Kenyan-based Equity Bank Group will significantly increase its funding to small-and-medium enterprises, real estate and manufacturing sectors in the near future, James Mwangi, the group managing director, has said.
Speaking to journalists after a meeting with President Paul Kagame at the Village Urugwiro yesterday, Mwangi said during the meeting, the three sectors were identified as quick wins since they would help create many jobs and wealth.
He said the sectors were instrumental in the achievement of the country’s second economic development and poverty reduction strategy, best known as the EDPRS II.
He said the bank, having made considerable gains in the Rwandan market over the last three years, was looking to tapping into its huge Group balance sheet to lend up to $150 million (Rwf105 billion) to individual projects to help boost the country’s development agenda.
Mwangi was leading a 20-member delegation and their meeting with Kagame was aimed at updating the President on the progress the bank has made since its entry into the Rwandan market in 2011 and its future prospects, he said.
“We also wanted to seek his guidance and inspiration on the areas of focus that he would like the bank to support. We agreed to support SMEs, real estate and manufacturing sectors,” he added.
Mwangi said their support for small-and-medium businesses (SMEs) aimed at creating jobs, as well as reduce imports by producing goods locally and having the beneficiary firms list on the Rwanda Stock Exchange (RSE) in the next three to five years to spread wealth.
Equity Bank is among the top five banks in Africa by return on capital and return on assets, according to The Banker’s Top 1,000 World Banks’ ranking released this week.
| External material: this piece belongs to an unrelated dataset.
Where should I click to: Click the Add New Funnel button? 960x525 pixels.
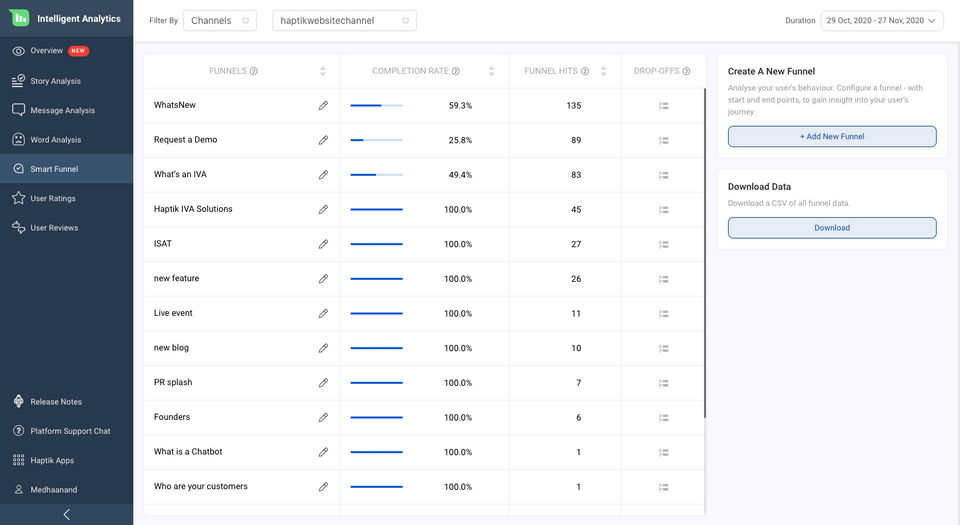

Return on assets is determined by dividing the net income by total average assets while return on capital divides income by invested capital.
Both are commonly used measures of profitability. Equity leads both lists with 6.8 per cent in return on assets and 54.7 per cent in return on capital.
Regarding increasing Equity Bank Rwanda’s capital base, the banker said they would double it to facilitate lending to the private sector.
President Kagame commended the bank’s contribution to national development, urging them to continue facilitating businesses to further boost growth.
Over 350,000 people currently have an account with the Equity Bank Rwanda, up from 30,000 clients at the end of 2011.
Mwangi attributed the improved performance to use of information technologies in banking and the agency banking model, which he said enables them to reach the unbanked masses in rural areas. “Presently we have 700 banking agents countrywide who do about 10,000 transactions per day.”
He said their main objective was to grow their volumes in lending rather than increase their profit margins. “You don’t need to retain huge margins to retain the same amounts of profit. You just need to increase the volumes.”
The banker said they will also work closely with the government to ensure that the micro-economic environment supports and sustains low interest rates on credit.
Finance minister Amb. Claver Gatete urged the bank to tap into opportunities presented by ICT to ensure more money is retained in the banking system so as to lend to the private sector at lower interest rates.
Meanwhile, Equity Bank says it will cross list on the local bourse next year, bringing the number of Kenyan cross-listed firms to four. There are two local companies listed on the Rwanda Stock Exchange, namely, Bank of Kigali and Bralirwa, a brewer. Nairobi Stock Exchange-listed Nation Media Group, Uchumi and KCB are the Kenyan firms cross-listed on the local exchange.
“We have seen the need to cross-list on the RSE because we have been very successful here. We want to give Rwandans the opportunity to be co-owners of the bank. We are planning this for the first quarter of next year,” Mwangi said.